[PASSAGE EXTRAIT]
Il y a tellement de choses à dire sur la question du harcèlement moral qu'il est sans doute utile de préciser immédiatement que cet article ne traitera que de la question de l'appréciation des éléments de preuve par le juge et même plus particulièrement de l'intérêt de l'arrêt rendu par la Cour de cassation le 25 janvier 2011.

 

 

Mais avant de se pencher sur cette décision, il ne semble pas superflu de développer rapidement quelques points :

 

- l'article L. 1152-1 du code du travail prévoit qu' "aucun salarié ne doit subir les agissements répétés de harcèlement moral qui ont pour objet ou pour effet une dégradation de ses conditions de travail susceptible de porter atteinte à ses droits et à sa dignité, d'altérer sa santé physique ou mentale ou de compromettre son avenir professionnel" ; une définition assez proche de celle du délit prévu à l'article 222-33-2 du code pénal.

 

- en matière de droit du travail, il est surtout question de protéger le salarié qui ne peut être sanctionné - et encore moins licencié - du fait d'avoir subi, refusé de subir ces agissements ou bien encore pour avoir témoigner à ce sujet ; une rupture de contrat motivé par cela encourt tout simplement la nullité ;

 

- quant à l'auteur des faits, outre de possibles poursuites pénales, il est seulement passible d'une sanction disciplinaire.

 

 

 

En cas d'action en justice, la règle fixée par l'article L. 1154-1 du code est simple :

 

- tout d'abord, c'est au salarié qu'il revient la charge d'établir des faits qui permettent de présumer un harcèlement moral

 

- ensuite, il incombe à la partie défenderesse d'apporter la preuve que "ces agissements ne sont pas constitutifs d'un tel harcèlement et que sa décision est justifiée par des éléments objectifs étrangers à tout harcèlement"

 

- vient alors le moment pour le juge de former sa conviction sur le litige.

 

 

Dans l'affaire qui nous occupe, la salariée avait produit un certain nombre d'éléments de preuve visant à établir "la matérialité de faits précis et concordants constituant selon [elle] un harcèlement."

 

Après avoir analysé séparément  chacune des pièces apportés au dossier, la cour d'appel de Montpellier décida de ne pas octroyer de dommages-intérêts à la demanderesse ; une attitude que sanctionne les magistrats de la chambre sociale.

 

Validant l'argumentation développée dans le pourvoi de la salariée, la haute juridiction considère qu'il appartenait à la juridiction d'appel de se prononcer sur "l'ensemble des éléments retenus afin de dire s'ils laissaient présumer l'existence d'un harcèlement moral et, dans l'affirmative, d'apprécier les éléments de preuves fournis par l'employeur pour démontrer que les mesures en cause étaient étrangères à tout harcèlement moral."

[DONNÉES BRUTES]
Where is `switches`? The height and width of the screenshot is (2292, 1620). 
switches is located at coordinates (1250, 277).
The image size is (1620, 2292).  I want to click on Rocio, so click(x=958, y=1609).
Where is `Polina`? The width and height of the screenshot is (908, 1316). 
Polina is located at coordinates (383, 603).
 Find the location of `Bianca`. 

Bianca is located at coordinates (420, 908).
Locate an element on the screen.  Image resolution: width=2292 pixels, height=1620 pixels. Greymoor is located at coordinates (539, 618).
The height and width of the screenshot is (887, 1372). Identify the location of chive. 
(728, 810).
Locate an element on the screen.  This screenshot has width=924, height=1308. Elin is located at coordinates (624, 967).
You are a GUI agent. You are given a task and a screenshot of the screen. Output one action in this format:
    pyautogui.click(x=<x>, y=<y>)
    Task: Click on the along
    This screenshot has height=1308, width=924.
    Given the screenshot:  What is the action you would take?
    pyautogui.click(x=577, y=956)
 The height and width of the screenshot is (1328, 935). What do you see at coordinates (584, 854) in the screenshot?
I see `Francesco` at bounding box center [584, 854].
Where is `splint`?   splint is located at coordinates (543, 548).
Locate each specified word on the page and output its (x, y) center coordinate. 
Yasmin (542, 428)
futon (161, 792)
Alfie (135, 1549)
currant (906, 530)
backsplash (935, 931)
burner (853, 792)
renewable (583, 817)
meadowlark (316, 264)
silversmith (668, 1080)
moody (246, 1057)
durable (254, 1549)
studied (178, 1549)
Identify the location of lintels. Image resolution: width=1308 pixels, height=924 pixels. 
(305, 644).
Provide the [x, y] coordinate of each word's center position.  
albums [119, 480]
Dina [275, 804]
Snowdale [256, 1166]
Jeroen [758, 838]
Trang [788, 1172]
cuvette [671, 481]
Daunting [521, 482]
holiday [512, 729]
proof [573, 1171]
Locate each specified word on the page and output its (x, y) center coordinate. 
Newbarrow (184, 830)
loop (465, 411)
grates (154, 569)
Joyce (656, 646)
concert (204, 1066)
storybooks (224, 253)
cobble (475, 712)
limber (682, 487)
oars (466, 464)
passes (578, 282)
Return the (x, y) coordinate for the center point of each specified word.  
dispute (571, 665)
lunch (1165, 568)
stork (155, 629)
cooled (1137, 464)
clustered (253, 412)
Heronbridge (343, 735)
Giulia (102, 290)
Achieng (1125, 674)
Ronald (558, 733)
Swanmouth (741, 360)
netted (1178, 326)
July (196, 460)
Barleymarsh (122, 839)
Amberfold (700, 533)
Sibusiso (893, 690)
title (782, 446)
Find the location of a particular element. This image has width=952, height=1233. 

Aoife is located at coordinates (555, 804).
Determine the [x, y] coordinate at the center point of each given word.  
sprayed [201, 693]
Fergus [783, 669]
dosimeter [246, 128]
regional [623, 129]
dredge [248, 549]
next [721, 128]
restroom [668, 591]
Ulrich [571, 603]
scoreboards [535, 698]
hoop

[CONSIGNES]
• A. D'après le passage sur le harcèlement moral, quelle juridiction a refusé d'accorder des dommages-intérêts à la salariée ?
• B. Poursuivez, s'il vous plaît, le passage sur le harcèlement moral après sa dernière phrase.

[RÉPONSES PAR CONSIGNE]
• A. La cour d'appel de Montpellier.

• B.
Dans cet arrêt, la Cour de cassation vise, pour fonder sa décision, les articles L.1152-1 et L. 1154-1 du code du travail pour mieux les réécrire en indiquant "qu'en application de ces textes, lorsque le salarié établit la matérialité de faits précis et concordants constituant selon lui un harcèlement, il appartient au juge d'apprécier si ces éléments, pris dans leur ensemble, permettent de présumer l'existence d'un harcèlement moral et, dans l'affirmative, il incombe à l'employeur de prouver que ces agissements ne sont pas constitutifs d'un tel harcèlement et que sa décision est justifiée par des éléments objectifs étrangers à tout harcèlement."

 

Il en ressort donc que les juges doivent apprécier les éléments de preuve visant à établir une présomption de harcèlement dans leur ensemble comme formant un tout et non pas, comme l'avait fait la cour d'appel de Montpellier, analyser individuellement chacune des pièces produites.

 

Et pourtant, aucune de ces dispositions ne prévoit véritablement cela.

 

Il s'agit peut-être là d'une étape supplémentaire dans l'évolution de l'interprétation qui est faite de l'article L.1154-1 du code du travail.

 

En effet, si la lecture de cette disposition pourrait laisser penser que le juge n'intervient que très peu dans ce genre de litige en ayant plutôt une place d'arbitre n'intervenant qu'à la fin du match pour départager les concurrents, tel ne semble pas être l'avis des membres de la chambre sociale qui souhaite lui donner un rôle plus important et le rendre plus actif.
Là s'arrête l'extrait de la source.